What’s more, this entire incident happened at the student’s high school and was captured on camera. According to reports, the student was removed from class for refusing to put away her cell phone. The police officers were supposed to escort her off school grounds, to her father, who was waiting at the entrance. The surveillance footage clearly shows officers grabbing her and basically throwing her down the stairs, then pouncing on her. Shockingly, after the incident, she was charged with 2 counts of aggravated assault on the officers (both counts were dropped).
Notably, the high school student maintained that the officer instigated the attack by grabbing her and throwing her down the stairs.

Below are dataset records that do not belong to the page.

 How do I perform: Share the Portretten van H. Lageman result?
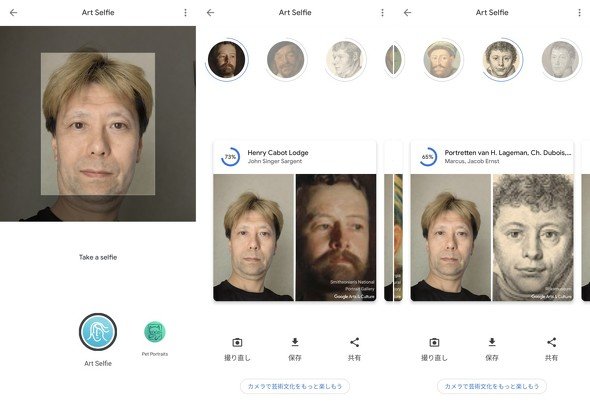(x=551, y=349)
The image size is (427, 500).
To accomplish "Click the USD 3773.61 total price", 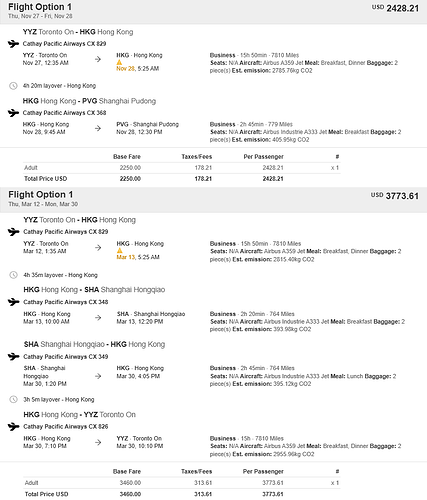I will (395, 196).
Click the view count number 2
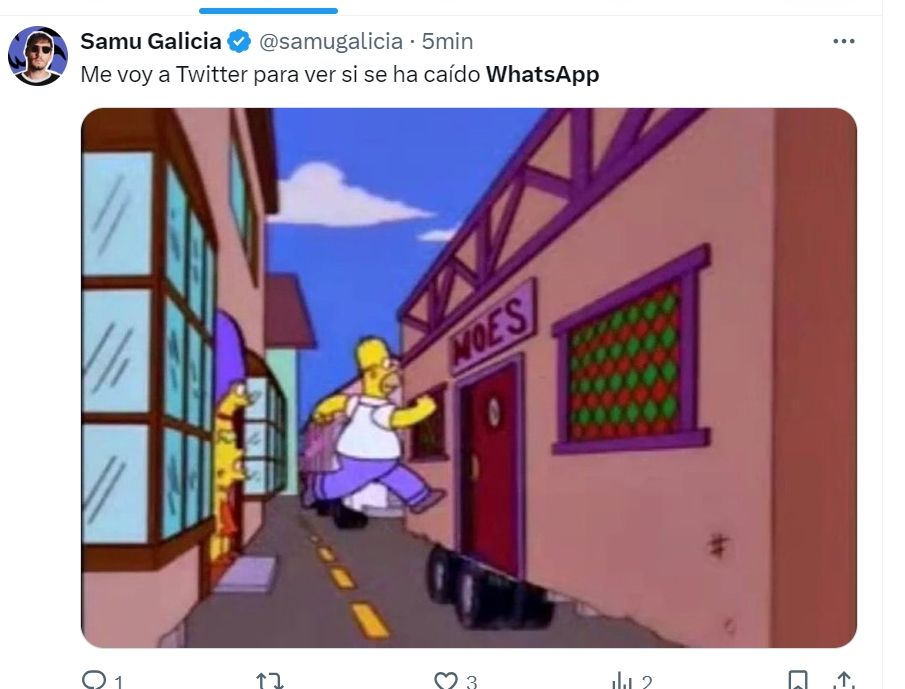Viewport: 905px width, 689px height. [646, 682]
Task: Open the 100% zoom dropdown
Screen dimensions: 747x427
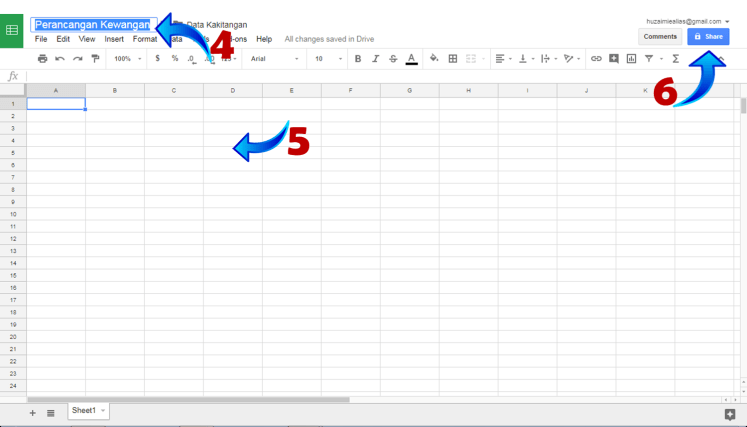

While the officers reported she pushed them down the stairs, the student explained that she attempted to hold onto the officer’s clothing, after being thrown down the stairs initially. Then, she held onto the officer, while another officer pulled her down the second flight of stairs by her foot. Her father attempted to intervene, but was told to move back and complied, and watched the beating ensue.
While the videos don’t show what happened before the student was grabbed and thrown down the stairs, what the videos do show corroborate the student’s story. Notably, body cam footage has not been released.
Generally, when a person is being arrested, or taken into police custody, fighting back or resisting will be grounds for serious criminal charges. In only very limited circumstances are individuals ever justified in fighting back, such as when the arrest is unlawful, or when officers are using excessive force. But these situations can be rather difficult to accurately assess, especially in the heat of the moment.